■ Your goal ■
Each line with the string "This" is to be copied from the records below.

################

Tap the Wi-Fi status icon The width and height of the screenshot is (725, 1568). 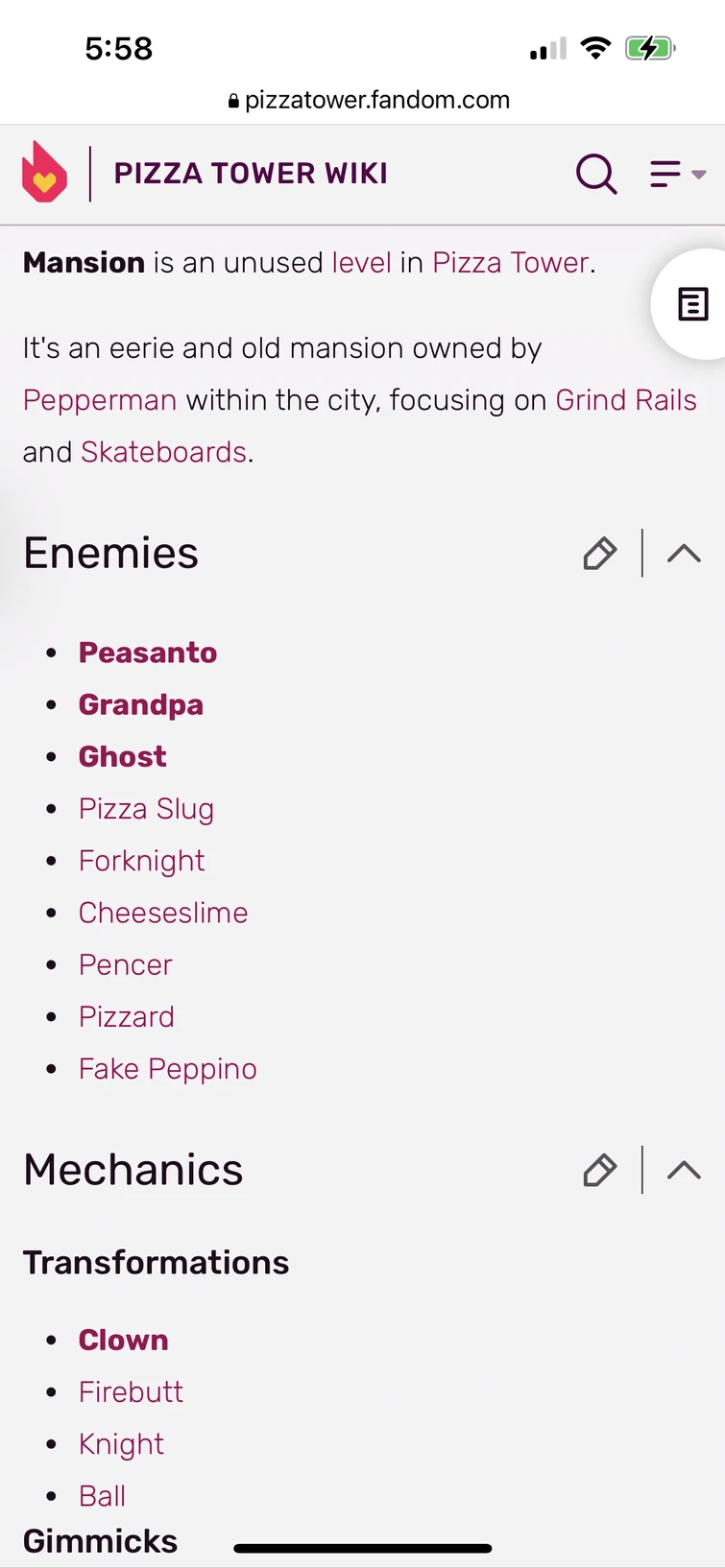(595, 48)
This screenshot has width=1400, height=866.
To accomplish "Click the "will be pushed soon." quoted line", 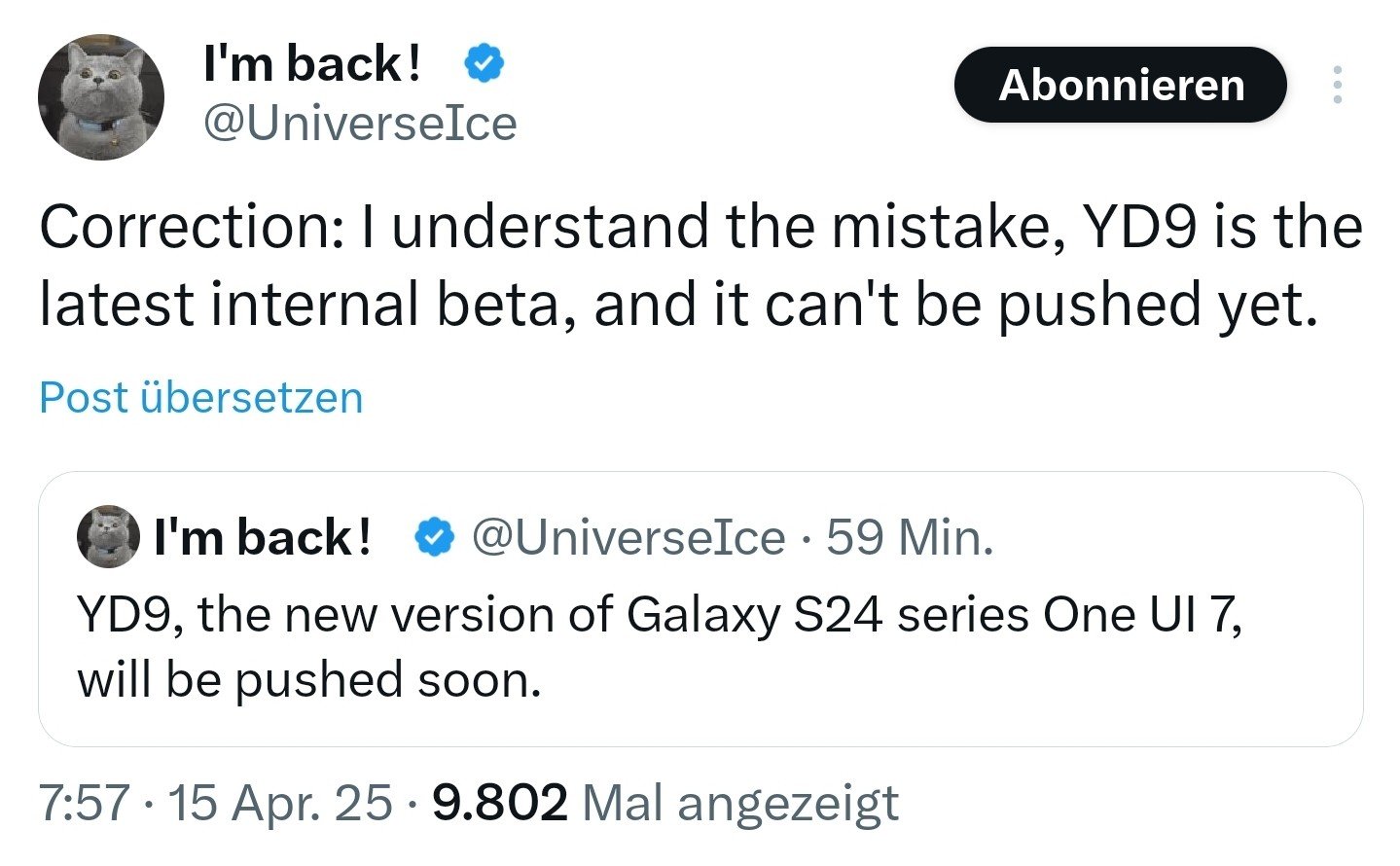I will (308, 680).
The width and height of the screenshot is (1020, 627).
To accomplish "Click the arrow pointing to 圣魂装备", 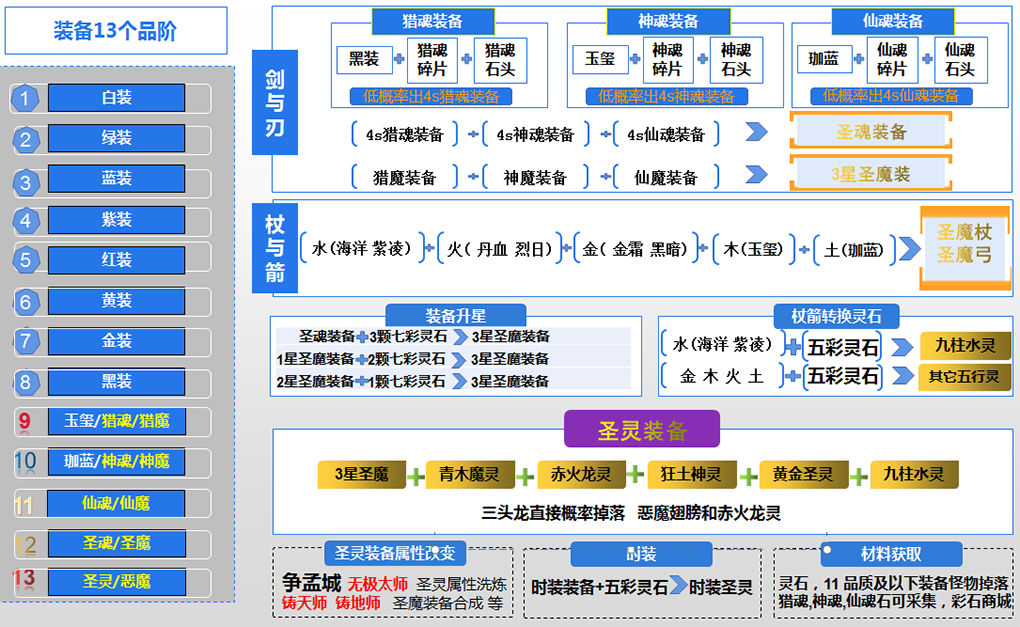I will [x=756, y=132].
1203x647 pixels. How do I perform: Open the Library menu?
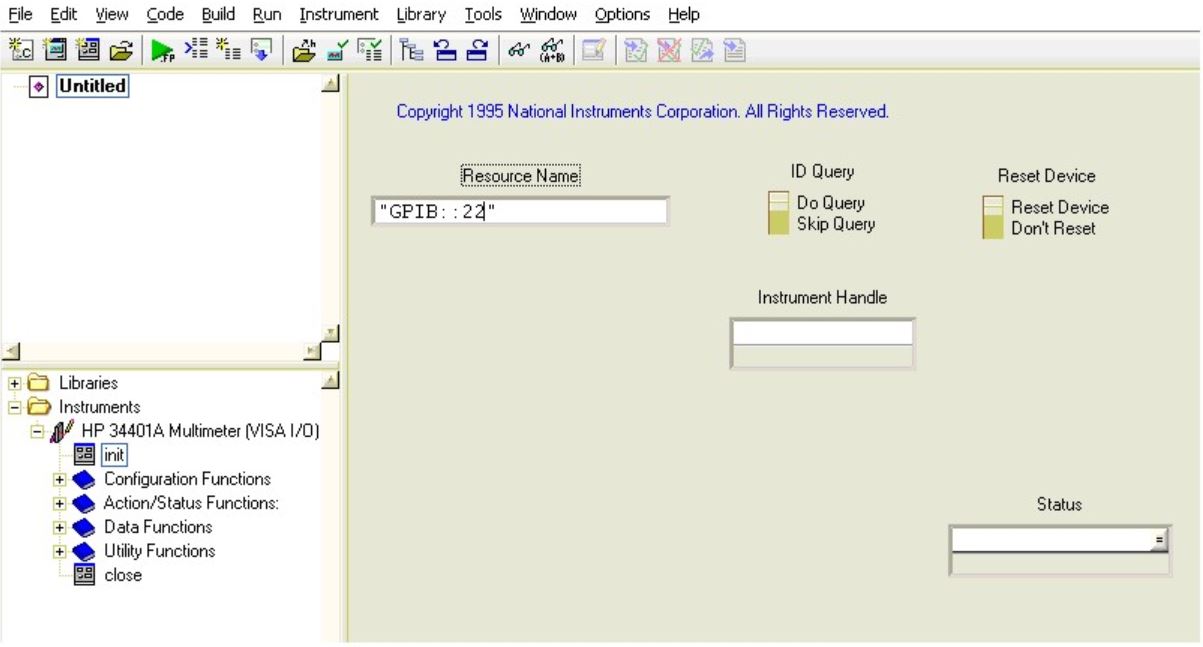[420, 14]
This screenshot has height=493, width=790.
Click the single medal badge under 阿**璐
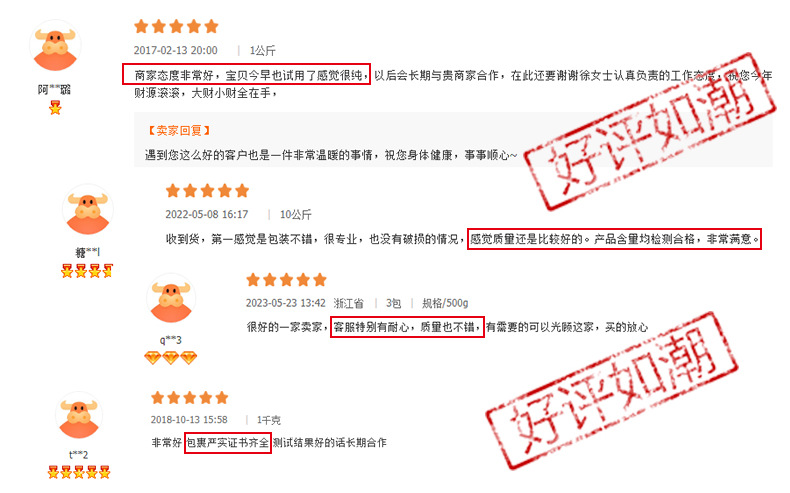point(55,108)
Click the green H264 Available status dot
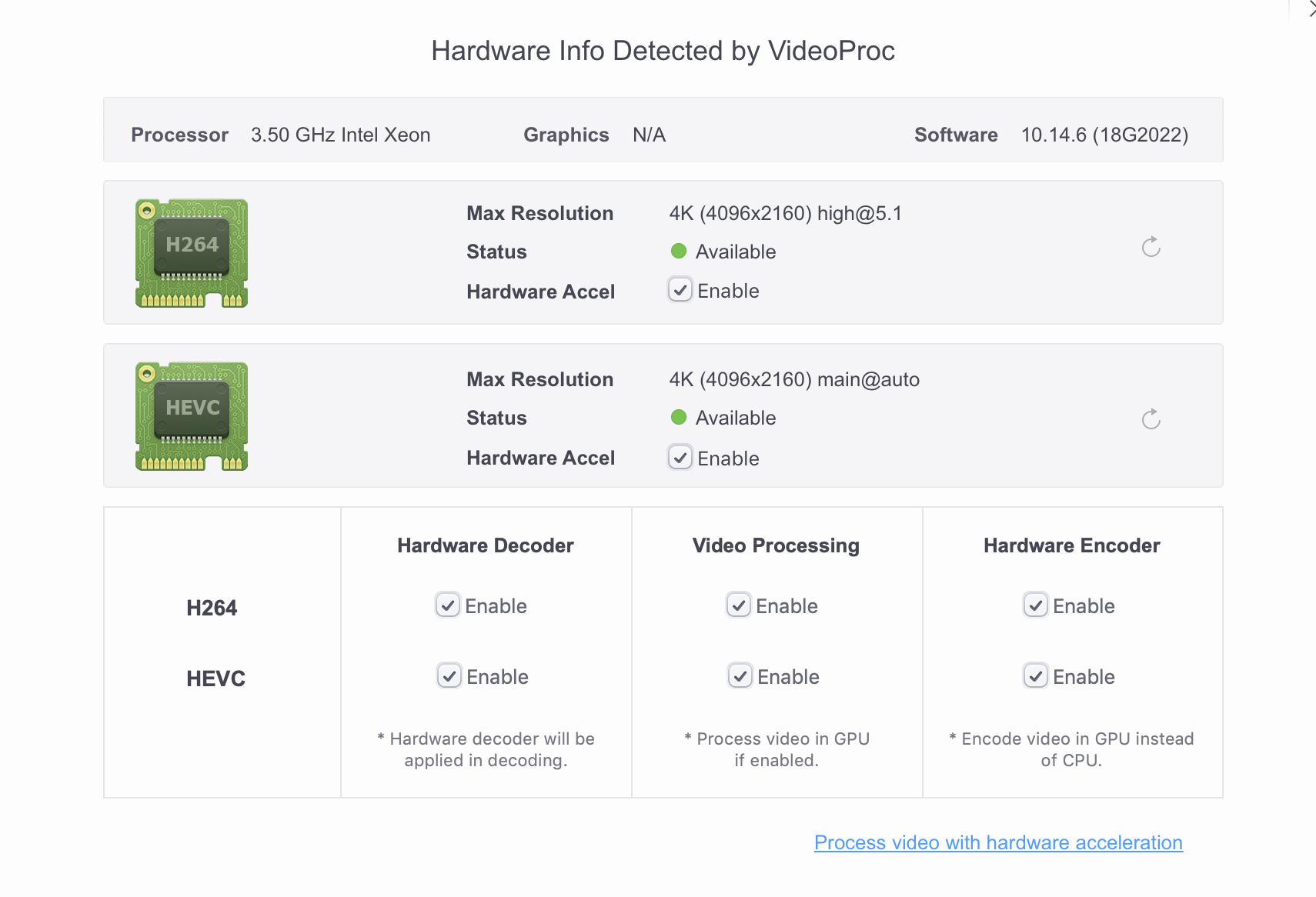The image size is (1316, 897). [x=679, y=251]
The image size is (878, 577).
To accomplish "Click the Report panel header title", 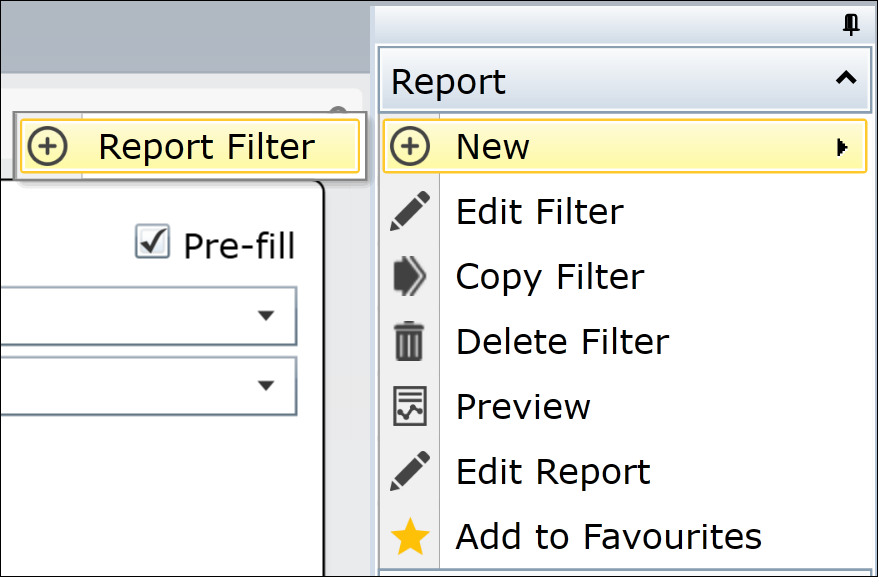I will (x=448, y=82).
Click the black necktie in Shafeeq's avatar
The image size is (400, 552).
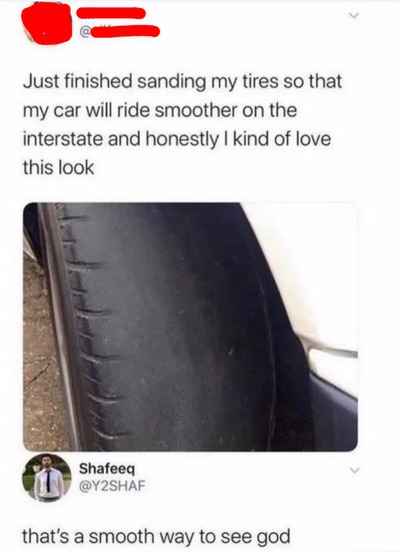(x=48, y=481)
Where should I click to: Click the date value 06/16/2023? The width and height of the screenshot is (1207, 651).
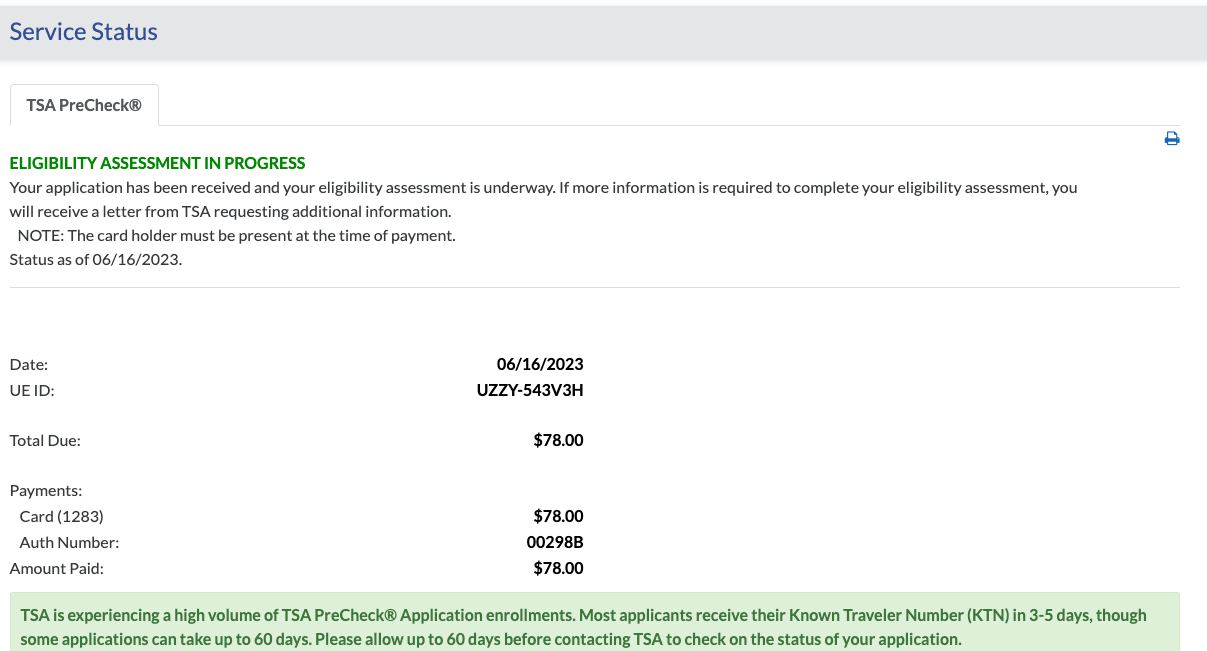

################

■ Solved problem ■
This screenshot has width=1400, height=866.
This screenshot has height=493, width=790.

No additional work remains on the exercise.